Se i liberali e i repubblicani triestini avessero lasciato al solo austrofilo Kandler l'iniziativa di reclamare l'applicazione dei nuovi criteri costituzionali al Consiglio municipale e all'organo esecutivo del Comune, sarebbe rimasta la sua dichiarazione dì devozione e di attaccamento all'Austria, fatta al Governatore in nome del Consiglio, e non richiesta, quale espressione tacitamente approvata da tutti. Viceversa l'iniziativa di Gazzoletti e di Fontana, a nome dei liberali, presso il Preside del Magistrato Tommasini, servì a separare nettamente gli atteggiamenti del Kandler dalla dirittura dei patrioti detti Italianissimi. Quella dirittura rimase d'esempio al partito liberale per settant'anni, fino al raggiungimento del fine nazionale unitario, nel 1918.
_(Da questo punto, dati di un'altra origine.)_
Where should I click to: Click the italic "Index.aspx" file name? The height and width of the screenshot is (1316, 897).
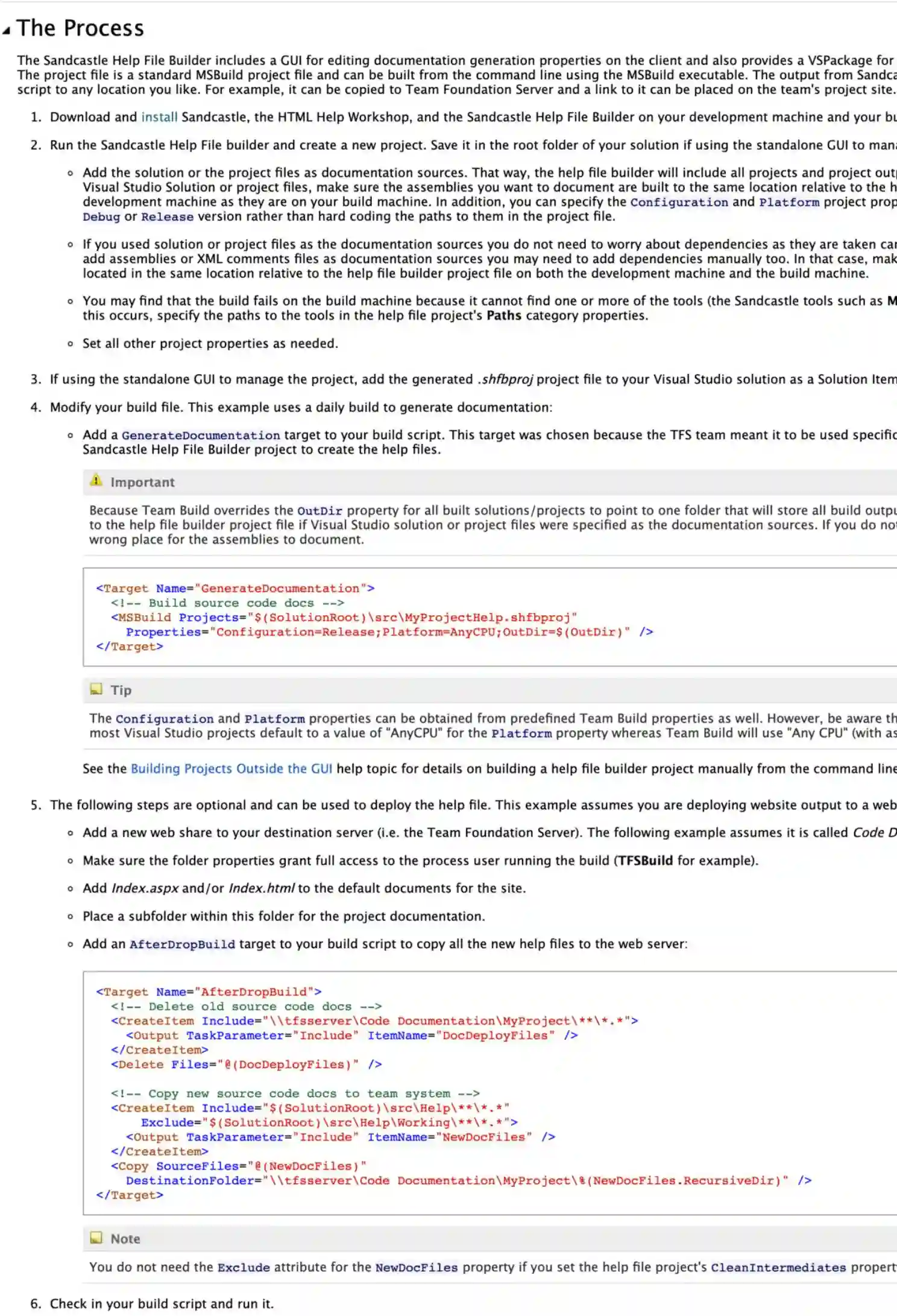145,888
Nè inutile certamente vi fu l'istituzione della Guardia Nazionale da parte di Giulio Grassi, se pure tale istituzione sia stata neutralizzata dall'invasione della colonia tedesca, sorretta dagli organi governativi e assecondata dall'elemento retrivo. Le lotte sostenute nell'interno d'essa tra Italiani e stranieri riuscirono di scuola educatrice alla gioventù, orientando sempre più decisamente verso la fege nazionale i giovani che vi parteciparono. Se fosse mancato quel campo di lotta, tanti giovani sarebbero rimasti forse inerti, passivi spettatori di avvenimenti a loro quasi estranei.
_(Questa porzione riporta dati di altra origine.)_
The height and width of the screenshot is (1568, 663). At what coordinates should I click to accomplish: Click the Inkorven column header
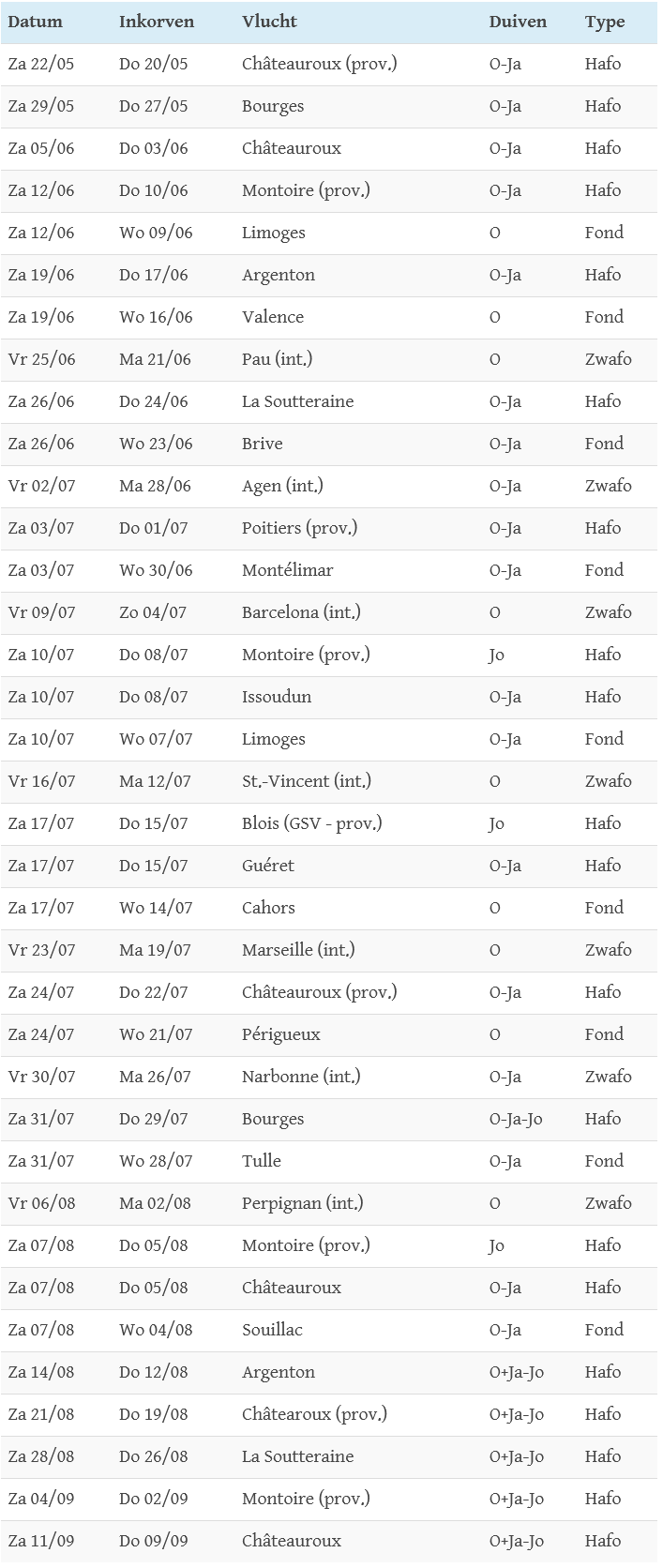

La preparazione del Governo provvisorio repubblicano scavò un solco sempre più profondo tra l'anima della città orientata verso il Risorgimento nazionale e tra la dominazione austriaca, sempre più ostica agl'Italiani.
Infine la tentata insurrezione promossa da Orlandini confermò che gl'Italiani di Trieste avevano da affrontare avversari accaniti; ch'essi dovevano stringersi sempre più compatti fra di loro per impedire di esserè sopraffatti; che la salvezza della città, italiana di lingua, di spirito, di storia, di tradizioni, di aspirazioni, doveva essere riposta nell'unità politica nazionale, meta di una fede da conservare pura e ardente e da trasmettere alle generazioni future come un credo religioso, che esigeva la distruzione della detestata Monarchia austriaca, nemìca irriducibile dell'indipendenza e della potenza italiana.
In quei fervidi otto giorni di Marzo, dal 16 al 23, i patrioti a Trieste agirono intensamente, anche con altre manifestazioni oltre alle quattro qui passate in rassegna. E l'azione per la causa nazionale riesce sempre vantaggiosa, anche quando essa non raggiunga il suo fine immediato; mentre la inerzia scivola nell'apatia, e questa nell'indifferenza, ch'è la morte dell'anima non soltanto negli individui, ma anche nelle nazioni.